Chapter 6 of the Companies Act permits economically troubled companies an opportunity to rearrange and reorganize their economic activities through the business rescue process. Business rescue is a statutory process to enable and expediate the rehabilitation of a company, where it seems to be relatively improbable that the company will be in a position to pay all of its debts when it becomes due and payable, or where it emerges that the company will become insolvent.
The business rescue practitioner is obliged, upon their appointment, to consult with creditors, suppliers, and contracting parties, to establish whether there is a genuine likelihood of the company being salvaged. There is a duty upon the practitioner to develop and publish a business rescue plan, which will ensure that the company can trade in a solvent manner upon the termination of the business rescue proceedings. Throughout the business rescue proceedings, practitioners will be considered responsible for the management of the company’s affairs, whilst a temporary moratorium precludes its creditors from instituting legal proceedings against it.
The business rescue practitioner is further bound by the Act in so far as his/her responsibilities are concerned towards the company, which includes acting in good faith as an officer of the court. He/she further has the responsibilities, duties and liabilities of a director of the company, as set out in sections 75 to 77 of the Act, whilst he/she remains appointed, and any court ought to take these considerations into account when interpreting and applying the grounds of misconduct set out in sections 130 and 139.
Section 143 of the Companies Act further specifically regulates the remuneration which practitioners are entitled to; or enables companies to enter into agreements with practitioners to allow for a specified remuneration structure, suitable to all parties. It is imperative for boards of directors to at all times carefully consider, and implement a strategy to ensure that they remain informed, and involved as to the work completed by practitioners, specifically considering that business rescue proceedings may either have aiding effects or disastrous effects.

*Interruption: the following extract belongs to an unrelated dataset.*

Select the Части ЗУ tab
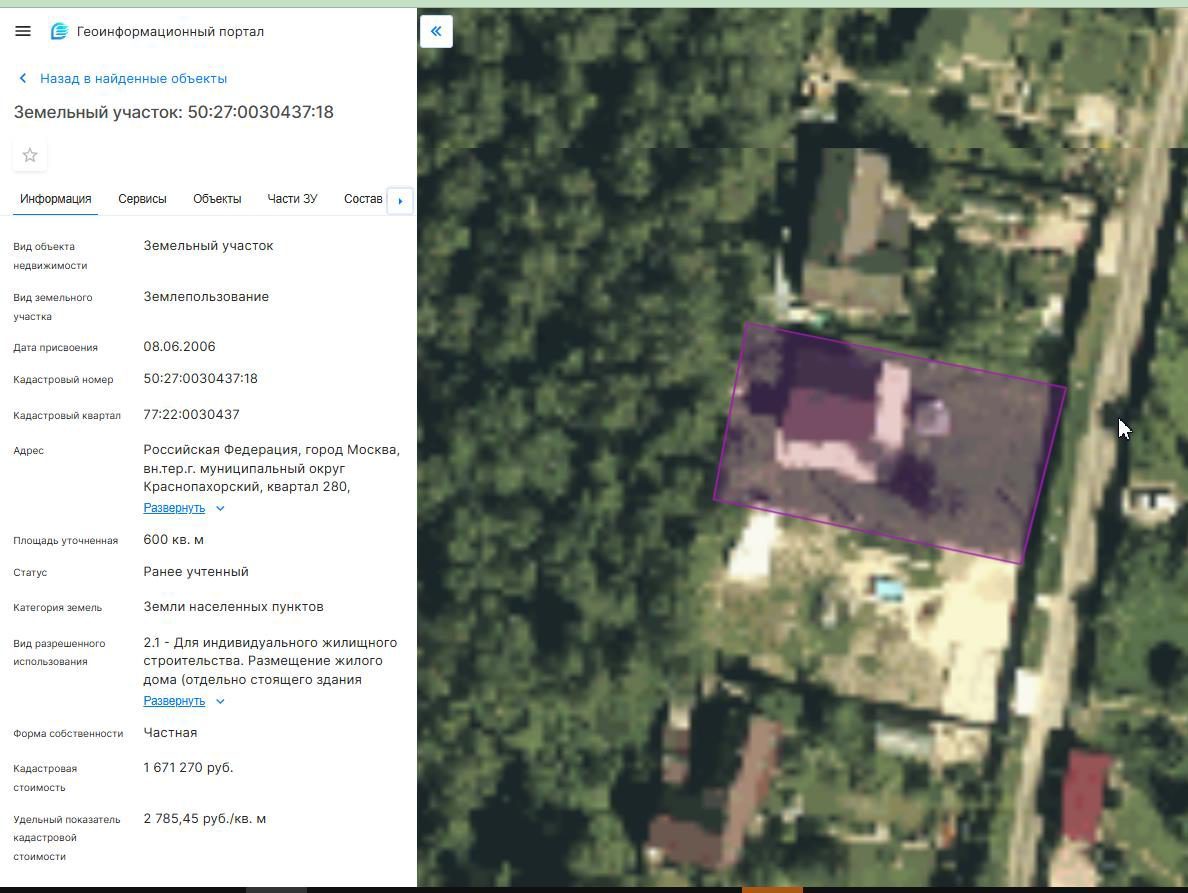The height and width of the screenshot is (893, 1188). coord(292,199)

Should boards of directors be concerned about the conduct of a business rescue practitioner, consideration should be given to section 139 of the Act, which allows for an affected person to approach a competent court in terms of section 130(1)(b) to set aside the appointment of a business rescue practitioner who has been appointed in terms of the board resolution on the basis that the business rescue practitioner either:
(i) does not satisfy the requirements for appointment (in terms of section 138);
(ii) is not independent of the company or its management; or
(iii) lacks the necessary skills, having regard to the company’s circumstances.
The alternative would amount to a formal request of an affected person, by way of an application to court, or of the courts own accord, if the business rescue practitioner is:
(i) incompetent or fails to perform his duties;
(ii) fails to exercise the proper degree of care in the performance of his functions;
(iii) engages in illegal acts or conduct;
(iv) no longer satisfies the requirements for appointment in section 138; or
(v) if the practitioner is incapacitated and unable to perform the function of his office, and is unlikely to regain that capacity within a reasonable period of time.
It is the writer’s firm view, that boards of directors should actively participate in business rescue proceedings, to ensure that a constructive, and practical business rescue plan is adopted, which specifically makes reference to the remuneration of a business rescue practitioner, to ensure that companies are afforded the highest opportunity to trade in a solvent manner upon termination of business rescue proceedings. Failure to do this may have the opposite effect, to that intended.